### GIVEN TASK
Edit the items below so that every "Locate an element" becomes "Identify an element", and leave all other text as it is.

(Element and text location data)
........
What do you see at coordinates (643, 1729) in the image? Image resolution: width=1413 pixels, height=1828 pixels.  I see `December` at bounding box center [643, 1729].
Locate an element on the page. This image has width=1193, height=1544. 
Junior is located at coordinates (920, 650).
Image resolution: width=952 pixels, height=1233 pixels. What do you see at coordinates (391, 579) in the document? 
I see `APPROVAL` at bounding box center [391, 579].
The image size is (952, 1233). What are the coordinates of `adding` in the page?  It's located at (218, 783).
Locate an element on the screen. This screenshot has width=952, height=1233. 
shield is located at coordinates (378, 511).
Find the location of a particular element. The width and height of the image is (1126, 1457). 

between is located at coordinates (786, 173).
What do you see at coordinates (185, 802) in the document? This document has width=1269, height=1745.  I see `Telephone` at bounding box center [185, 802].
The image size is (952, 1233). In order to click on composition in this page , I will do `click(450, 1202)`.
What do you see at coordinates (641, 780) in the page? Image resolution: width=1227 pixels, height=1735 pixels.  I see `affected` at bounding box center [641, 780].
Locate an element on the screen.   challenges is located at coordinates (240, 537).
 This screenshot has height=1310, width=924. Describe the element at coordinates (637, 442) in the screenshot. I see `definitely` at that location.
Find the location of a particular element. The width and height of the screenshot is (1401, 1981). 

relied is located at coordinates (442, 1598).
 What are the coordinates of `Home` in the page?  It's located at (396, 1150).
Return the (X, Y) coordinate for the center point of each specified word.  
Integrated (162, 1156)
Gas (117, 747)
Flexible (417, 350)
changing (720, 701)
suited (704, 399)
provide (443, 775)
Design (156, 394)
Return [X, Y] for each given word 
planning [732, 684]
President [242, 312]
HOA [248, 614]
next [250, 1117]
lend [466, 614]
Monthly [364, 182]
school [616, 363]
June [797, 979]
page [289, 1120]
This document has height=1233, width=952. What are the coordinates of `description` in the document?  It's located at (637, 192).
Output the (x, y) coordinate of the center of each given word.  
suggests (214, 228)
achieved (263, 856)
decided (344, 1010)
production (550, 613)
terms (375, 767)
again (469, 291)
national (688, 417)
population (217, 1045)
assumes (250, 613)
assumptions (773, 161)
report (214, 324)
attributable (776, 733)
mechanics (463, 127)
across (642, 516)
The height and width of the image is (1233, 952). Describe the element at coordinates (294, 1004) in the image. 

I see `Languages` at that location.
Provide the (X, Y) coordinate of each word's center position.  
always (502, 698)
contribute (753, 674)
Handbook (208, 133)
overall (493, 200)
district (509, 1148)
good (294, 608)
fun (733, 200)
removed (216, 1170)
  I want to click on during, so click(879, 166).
........
### REPLY TO THE TASK
What do you see at coordinates (643, 1729) in the image? Image resolution: width=1413 pixels, height=1828 pixels.  I see `December` at bounding box center [643, 1729].
Identify an element on the page. This image has width=1193, height=1544. 
Junior is located at coordinates (920, 650).
Image resolution: width=952 pixels, height=1233 pixels. What do you see at coordinates (391, 579) in the document? 
I see `APPROVAL` at bounding box center [391, 579].
The image size is (952, 1233). What are the coordinates of `adding` in the page?  It's located at (218, 783).
Identify an element on the screen. This screenshot has width=952, height=1233. 
shield is located at coordinates (378, 511).
Find the location of a particular element. The width and height of the image is (1126, 1457). 

between is located at coordinates (786, 173).
What do you see at coordinates (185, 802) in the document? This document has width=1269, height=1745.  I see `Telephone` at bounding box center [185, 802].
The image size is (952, 1233). In order to click on composition in this page , I will do `click(450, 1202)`.
What do you see at coordinates (641, 780) in the page? Image resolution: width=1227 pixels, height=1735 pixels.  I see `affected` at bounding box center [641, 780].
Identify an element on the screen.   challenges is located at coordinates (240, 537).
 This screenshot has height=1310, width=924. Describe the element at coordinates (637, 442) in the screenshot. I see `definitely` at that location.
Find the location of a particular element. The width and height of the screenshot is (1401, 1981). 

relied is located at coordinates (442, 1598).
 What are the coordinates of `Home` in the page?  It's located at (396, 1150).
Return the (X, Y) coordinate for the center point of each specified word.  
Integrated (162, 1156)
Gas (117, 747)
Flexible (417, 350)
changing (720, 701)
suited (704, 399)
provide (443, 775)
Design (156, 394)
Return [X, Y] for each given word 
planning [732, 684]
President [242, 312]
HOA [248, 614]
next [250, 1117]
lend [466, 614]
Monthly [364, 182]
school [616, 363]
June [797, 979]
page [289, 1120]
This document has height=1233, width=952. What are the coordinates of `description` in the document?  It's located at (637, 192).
Output the (x, y) coordinate of the center of each given word.  
suggests (214, 228)
achieved (263, 856)
decided (344, 1010)
production (550, 613)
terms (375, 767)
again (469, 291)
national (688, 417)
population (217, 1045)
assumes (250, 613)
assumptions (773, 161)
report (214, 324)
attributable (776, 733)
mechanics (463, 127)
across (642, 516)
The height and width of the image is (1233, 952). Describe the element at coordinates (294, 1004) in the image. 

I see `Languages` at that location.
Provide the (X, Y) coordinate of each word's center position.  
always (502, 698)
contribute (753, 674)
Handbook (208, 133)
overall (493, 200)
district (509, 1148)
good (294, 608)
fun (733, 200)
removed (216, 1170)
  I want to click on during, so click(879, 166).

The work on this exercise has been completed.